_Exercise aim_
Make an exact copy of every entry below, with the pictures left out.

Records supplied Block Start

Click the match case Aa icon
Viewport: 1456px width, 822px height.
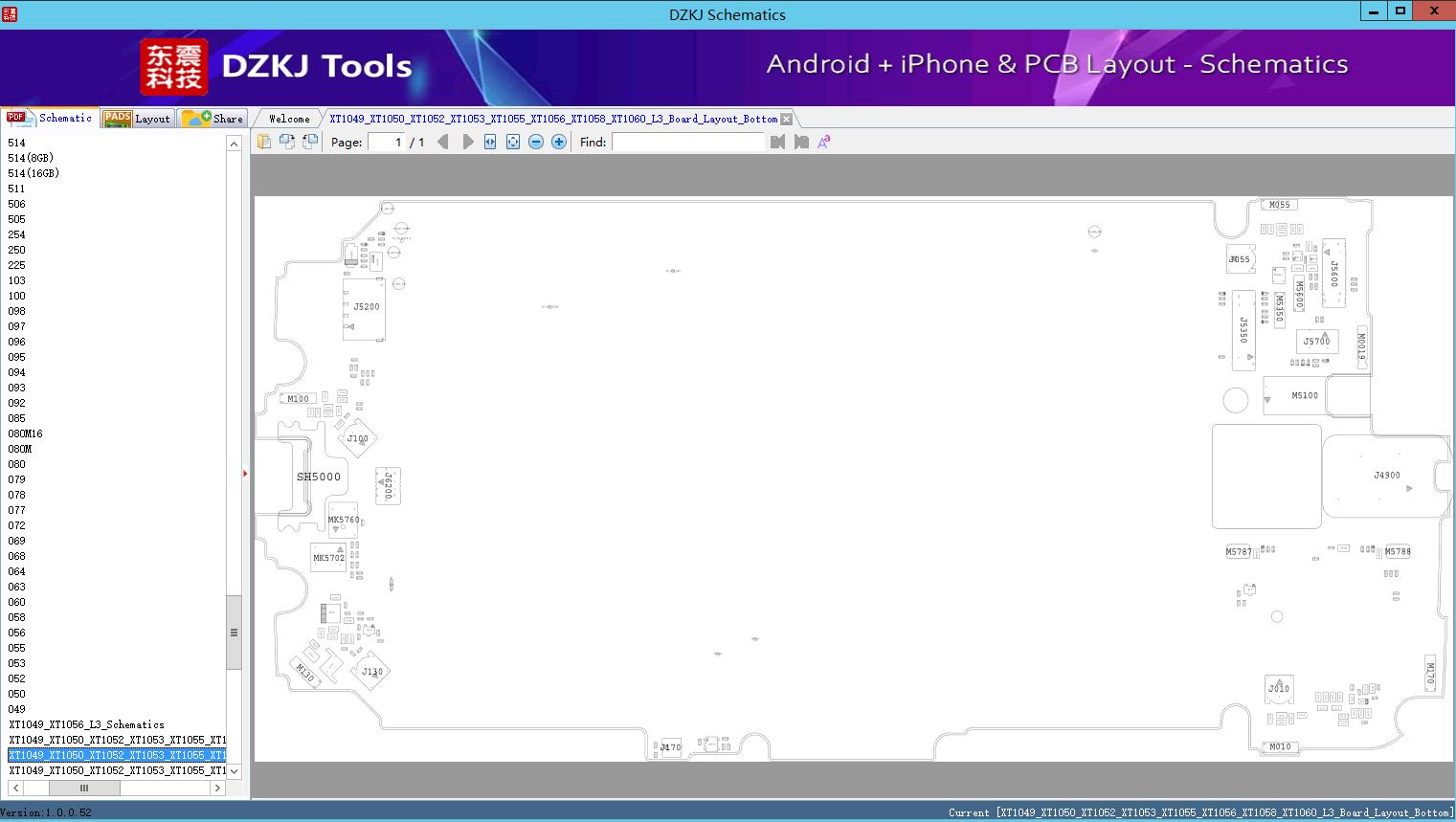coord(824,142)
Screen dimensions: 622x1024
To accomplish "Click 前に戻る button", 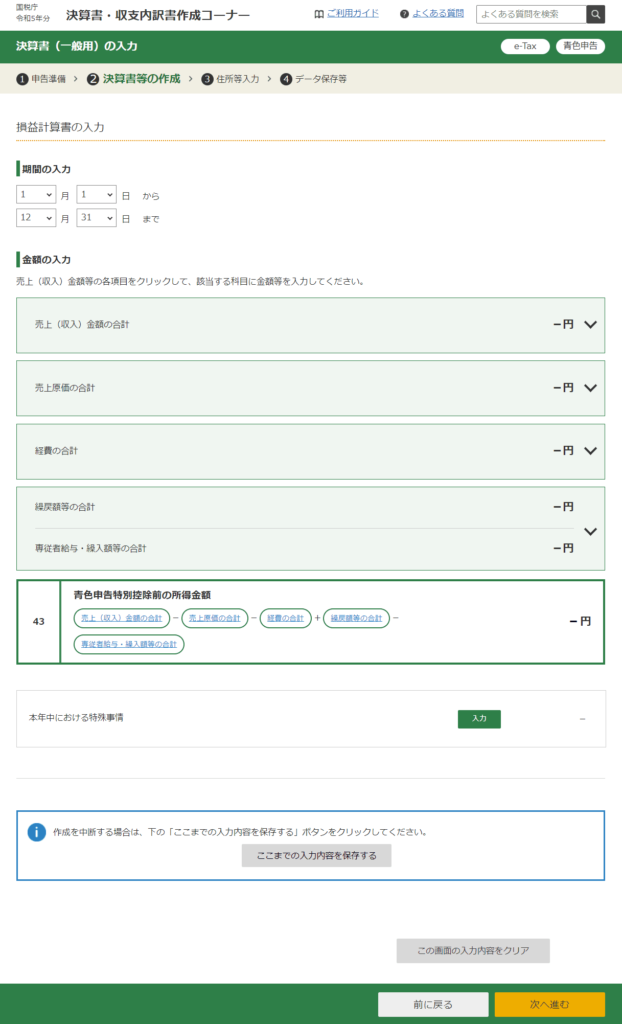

Records supplied Block End

_Response area_
Click the match case Aa icon
Viewport: 1456px width, 822px height.
coord(824,142)
Screen dimensions: 622x1024
To accomplish "Click 前に戻る button", 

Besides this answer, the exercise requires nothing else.